Domestic steel production grew 2.5 per cent in the last financial year. Despite such weak domestic conditions, Verma is optimistic about retail prices. "Whatever dip (in prices) had to happen has happened. In the last five to six months, the prices have stagnated and there is no scope of prices going down further." The demand would also pick up, especially since the country is planning $1 trillion investment in the infrastructure sector, a huge market for steel.

Though SAIL's net profit came down 72 per cent in the fourth quarter (Jan-Mar 2013) to Rs 446.53 crore from Rs 1,576.98 crore a year ago, the company is going ahead with its planned investment.
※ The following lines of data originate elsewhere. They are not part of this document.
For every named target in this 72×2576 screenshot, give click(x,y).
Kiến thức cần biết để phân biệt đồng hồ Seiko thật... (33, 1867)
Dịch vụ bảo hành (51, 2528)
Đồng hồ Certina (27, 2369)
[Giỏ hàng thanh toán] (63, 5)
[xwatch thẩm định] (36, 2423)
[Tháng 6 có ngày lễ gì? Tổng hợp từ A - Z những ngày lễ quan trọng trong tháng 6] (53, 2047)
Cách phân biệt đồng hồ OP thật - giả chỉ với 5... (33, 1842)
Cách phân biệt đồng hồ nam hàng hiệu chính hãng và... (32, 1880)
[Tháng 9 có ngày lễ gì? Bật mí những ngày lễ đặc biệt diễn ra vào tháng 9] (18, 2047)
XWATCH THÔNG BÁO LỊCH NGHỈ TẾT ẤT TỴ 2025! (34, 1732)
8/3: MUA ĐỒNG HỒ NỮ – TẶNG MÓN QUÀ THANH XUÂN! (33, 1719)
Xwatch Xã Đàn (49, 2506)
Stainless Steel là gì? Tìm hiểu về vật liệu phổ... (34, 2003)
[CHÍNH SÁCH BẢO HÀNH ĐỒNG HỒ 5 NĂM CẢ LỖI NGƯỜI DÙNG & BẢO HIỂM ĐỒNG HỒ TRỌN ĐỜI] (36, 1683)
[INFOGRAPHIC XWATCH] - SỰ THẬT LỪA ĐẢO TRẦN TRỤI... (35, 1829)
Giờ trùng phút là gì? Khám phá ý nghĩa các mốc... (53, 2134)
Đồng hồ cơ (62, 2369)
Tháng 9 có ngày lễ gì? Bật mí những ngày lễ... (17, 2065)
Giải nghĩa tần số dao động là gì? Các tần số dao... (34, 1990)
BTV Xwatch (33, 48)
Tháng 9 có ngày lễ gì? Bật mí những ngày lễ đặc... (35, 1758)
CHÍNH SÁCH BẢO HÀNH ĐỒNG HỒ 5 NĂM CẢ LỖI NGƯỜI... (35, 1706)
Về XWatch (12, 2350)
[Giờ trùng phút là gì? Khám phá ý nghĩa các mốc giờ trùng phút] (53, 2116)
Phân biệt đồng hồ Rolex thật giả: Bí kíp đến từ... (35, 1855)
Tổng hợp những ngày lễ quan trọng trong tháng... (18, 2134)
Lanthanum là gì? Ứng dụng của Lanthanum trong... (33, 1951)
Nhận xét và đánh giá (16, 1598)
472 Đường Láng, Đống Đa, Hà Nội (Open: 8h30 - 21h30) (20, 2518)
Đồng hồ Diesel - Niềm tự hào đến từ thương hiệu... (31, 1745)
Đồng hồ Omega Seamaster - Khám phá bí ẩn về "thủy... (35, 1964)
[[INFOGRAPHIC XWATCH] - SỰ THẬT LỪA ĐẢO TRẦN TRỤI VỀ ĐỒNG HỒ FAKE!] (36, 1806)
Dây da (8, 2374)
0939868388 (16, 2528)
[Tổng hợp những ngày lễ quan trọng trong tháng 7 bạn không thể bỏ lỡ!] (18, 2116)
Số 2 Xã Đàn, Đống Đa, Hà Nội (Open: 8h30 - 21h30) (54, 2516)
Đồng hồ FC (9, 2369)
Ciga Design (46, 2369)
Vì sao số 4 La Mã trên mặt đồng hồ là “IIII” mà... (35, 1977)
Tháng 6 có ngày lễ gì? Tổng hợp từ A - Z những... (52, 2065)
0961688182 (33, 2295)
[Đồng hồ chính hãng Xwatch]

It is investing about Rs 72,000 crore for modernisation and expansion of its plants and mines. Of the total investment, Rs 39,000 crore will be invested in expanding capacity, Rs 10,000 crore in expansion of the captive iron ore mine, Rs 7000 crore each for value-added products and sustainance. Another Rs 3,500 crore would go to technology upgradation.

Though the ban on iron ore mining has hit other steel companies, government-controlled SAIL that used 22.4 million-tonne of ore last year does not have worries on this account due to access to captive mines. In the case of coal, domestic supply is largely sourced from Coal India while its own mines produce about 0.5 MTPA. SAIL, through ICVL (international coal ventures ltd) is also looking at acquiring coal mines outside India. ICVL is conducting due-diligence on three to four mines in Australia, the US and Mozambique, said Verma, who also heads ICVL.